### BRIEF
Pick out each line in the rows below that contains the word "dimensions" and copy it out. Matches must have the same case.

### EXTRACTED MATERIAL

====================

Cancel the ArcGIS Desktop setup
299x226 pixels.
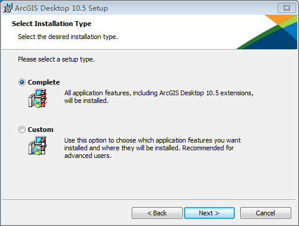(266, 213)
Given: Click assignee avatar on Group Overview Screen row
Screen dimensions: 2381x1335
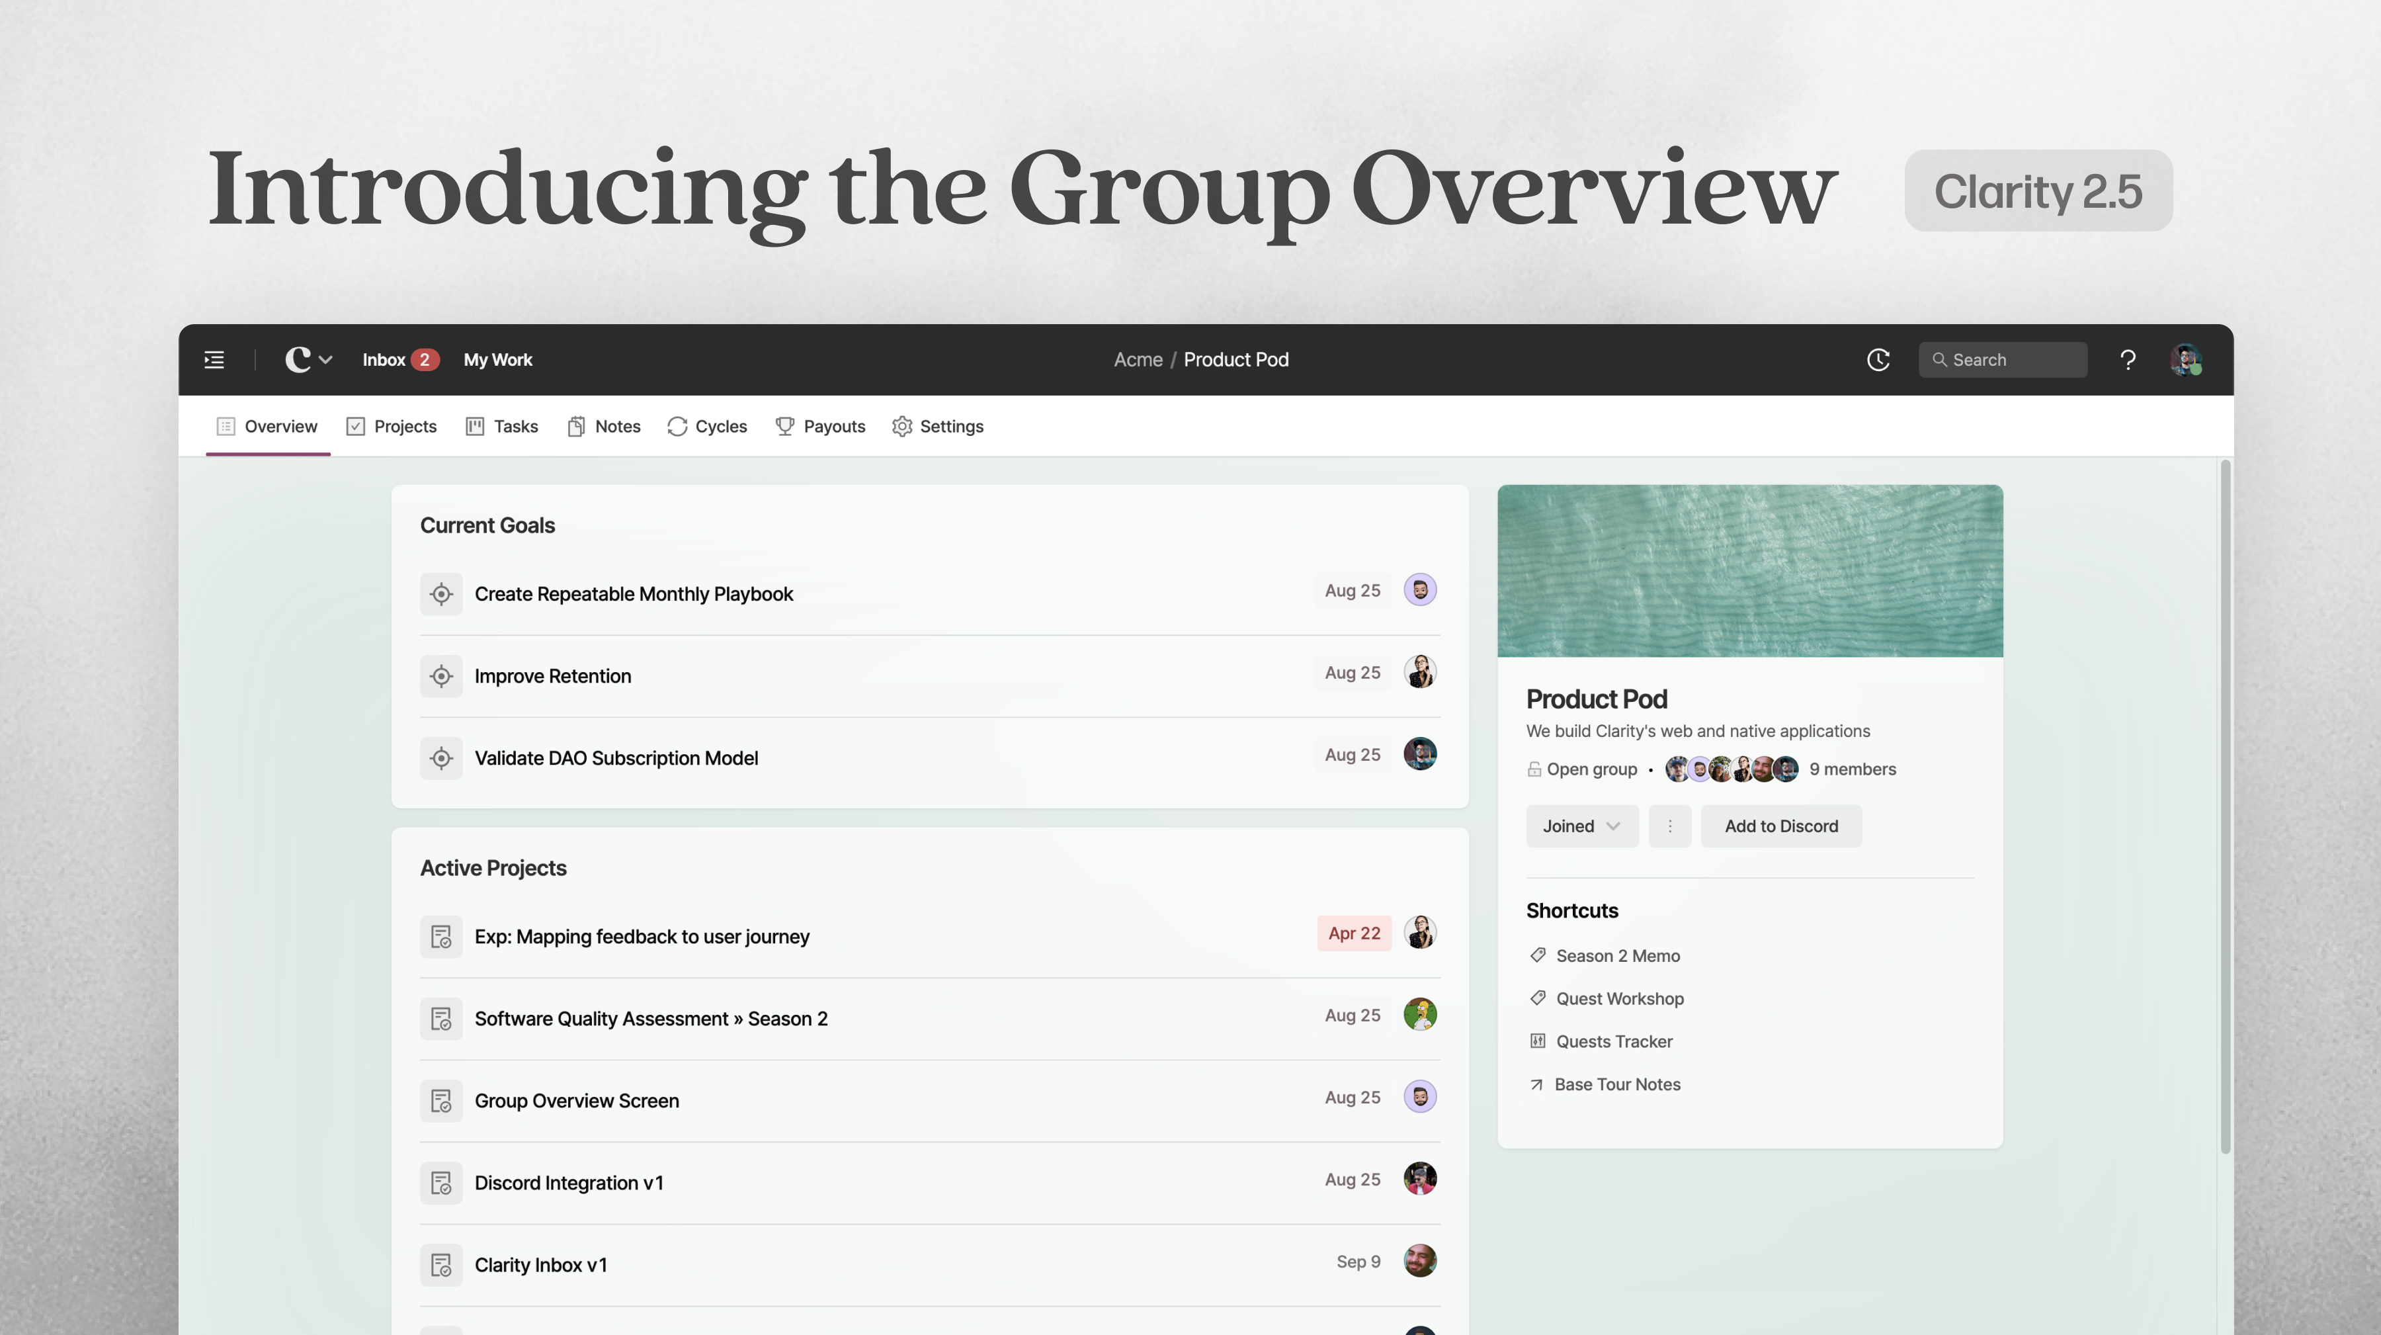Looking at the screenshot, I should tap(1420, 1096).
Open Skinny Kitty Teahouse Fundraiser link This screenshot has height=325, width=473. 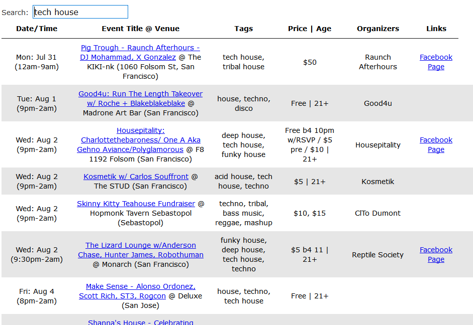[x=136, y=204]
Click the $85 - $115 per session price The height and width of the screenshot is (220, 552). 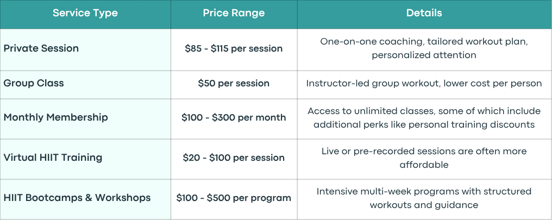(x=234, y=48)
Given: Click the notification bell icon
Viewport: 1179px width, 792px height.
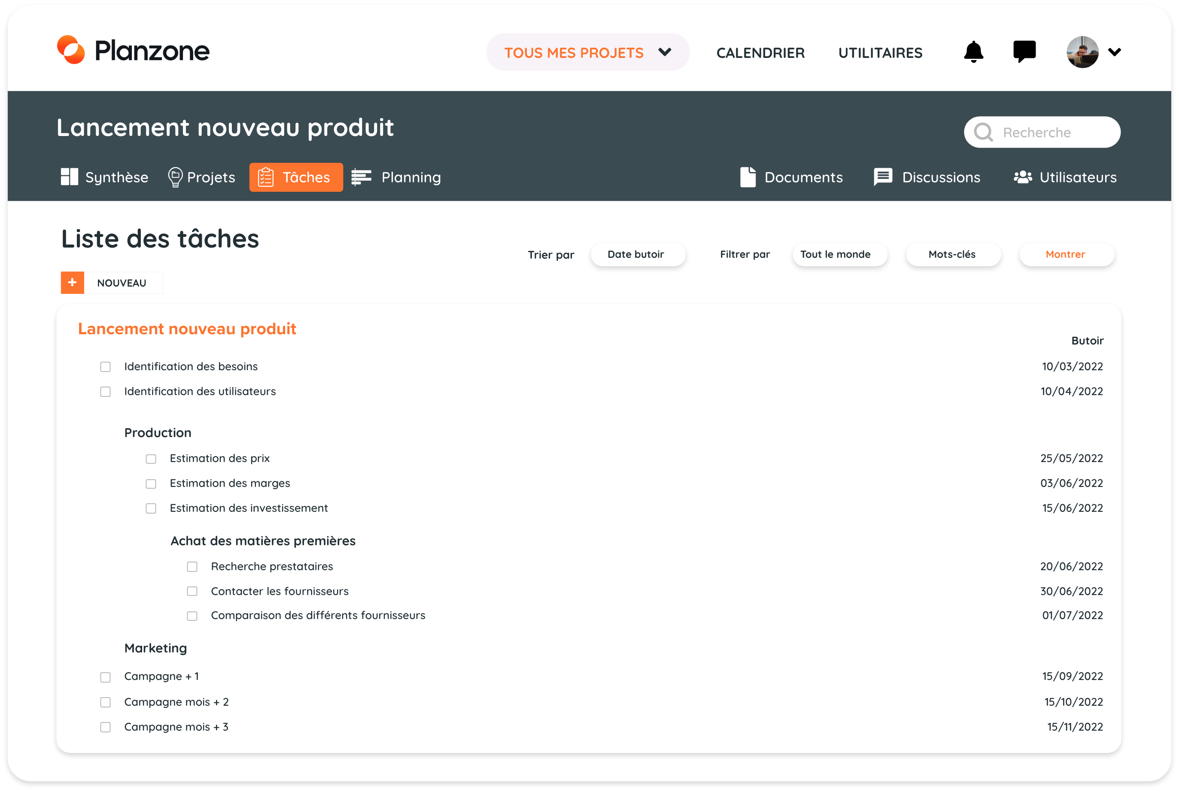Looking at the screenshot, I should click(x=973, y=52).
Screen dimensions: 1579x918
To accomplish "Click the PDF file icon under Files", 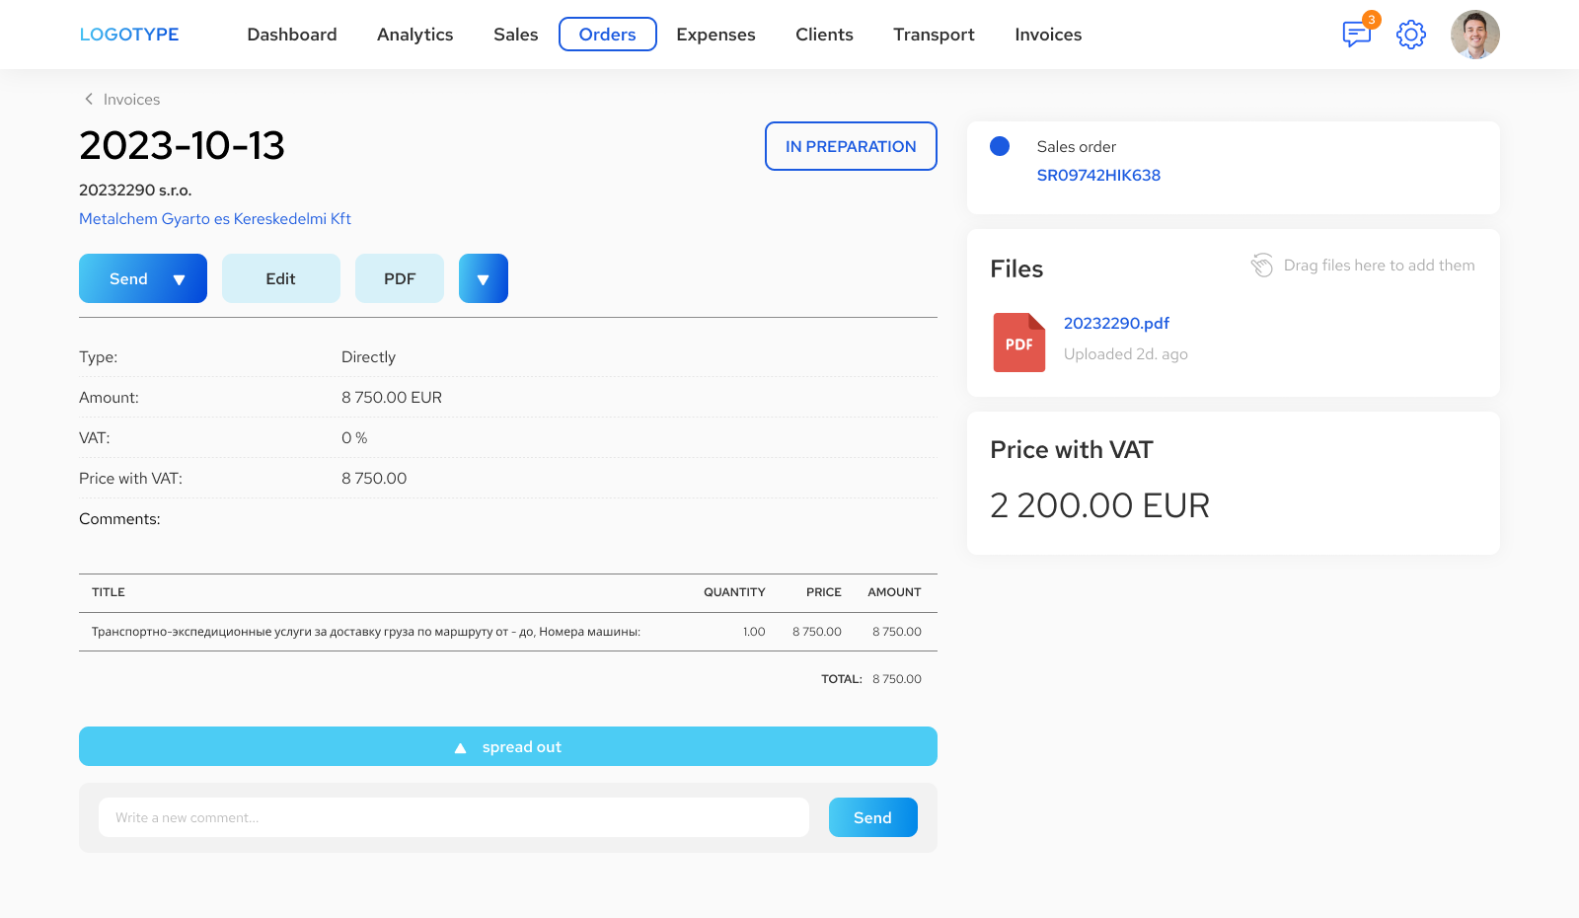I will click(1018, 343).
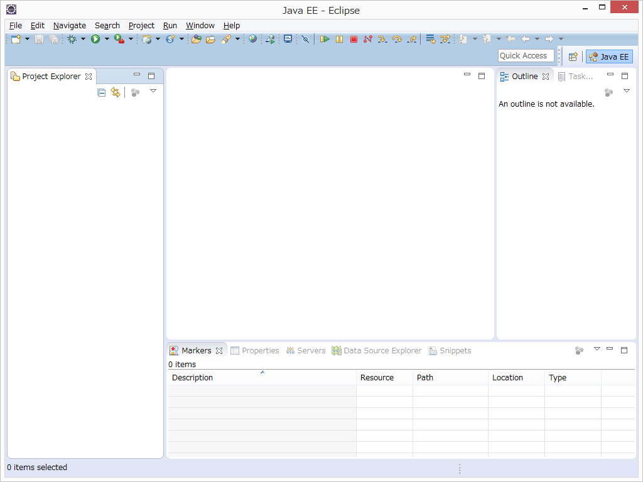The image size is (643, 482).
Task: Run the last launched application
Action: (x=95, y=39)
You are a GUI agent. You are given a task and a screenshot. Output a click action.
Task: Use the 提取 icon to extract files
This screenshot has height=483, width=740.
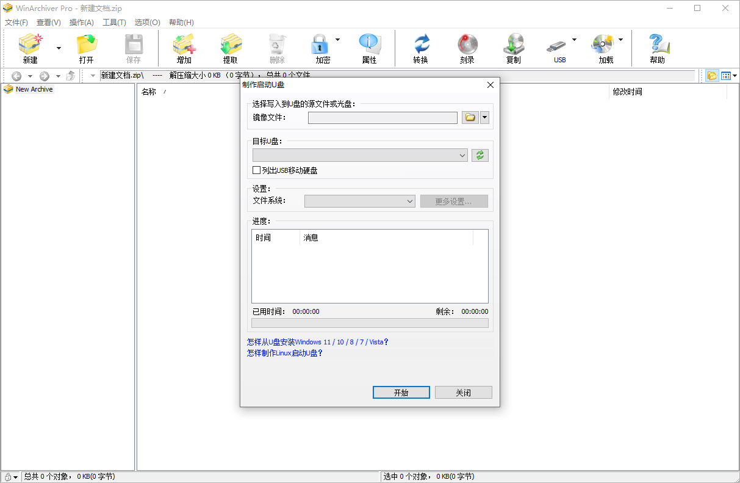(x=230, y=48)
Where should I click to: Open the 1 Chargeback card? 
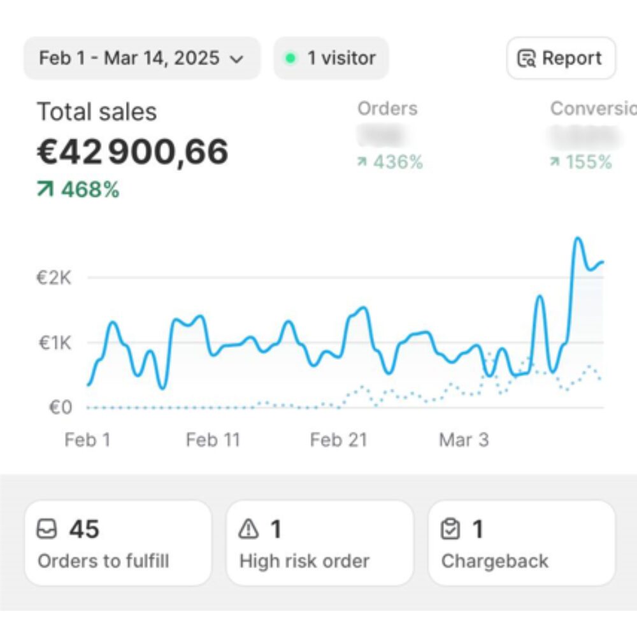click(x=521, y=543)
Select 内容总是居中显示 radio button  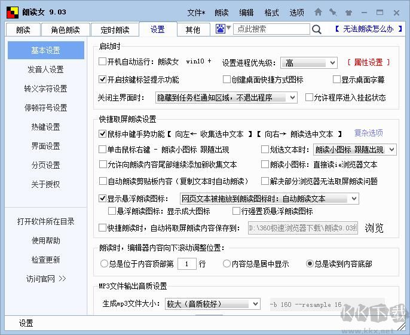(227, 264)
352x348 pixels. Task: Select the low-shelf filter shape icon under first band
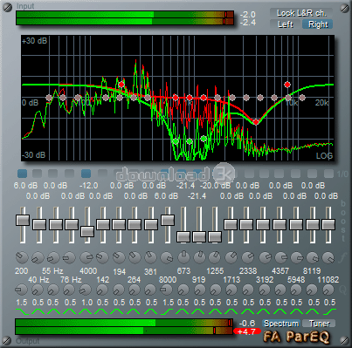click(22, 311)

====================

### TASK SOLUTION
Screen dimensions: 2381x1335
Screen dimensions: 1579x918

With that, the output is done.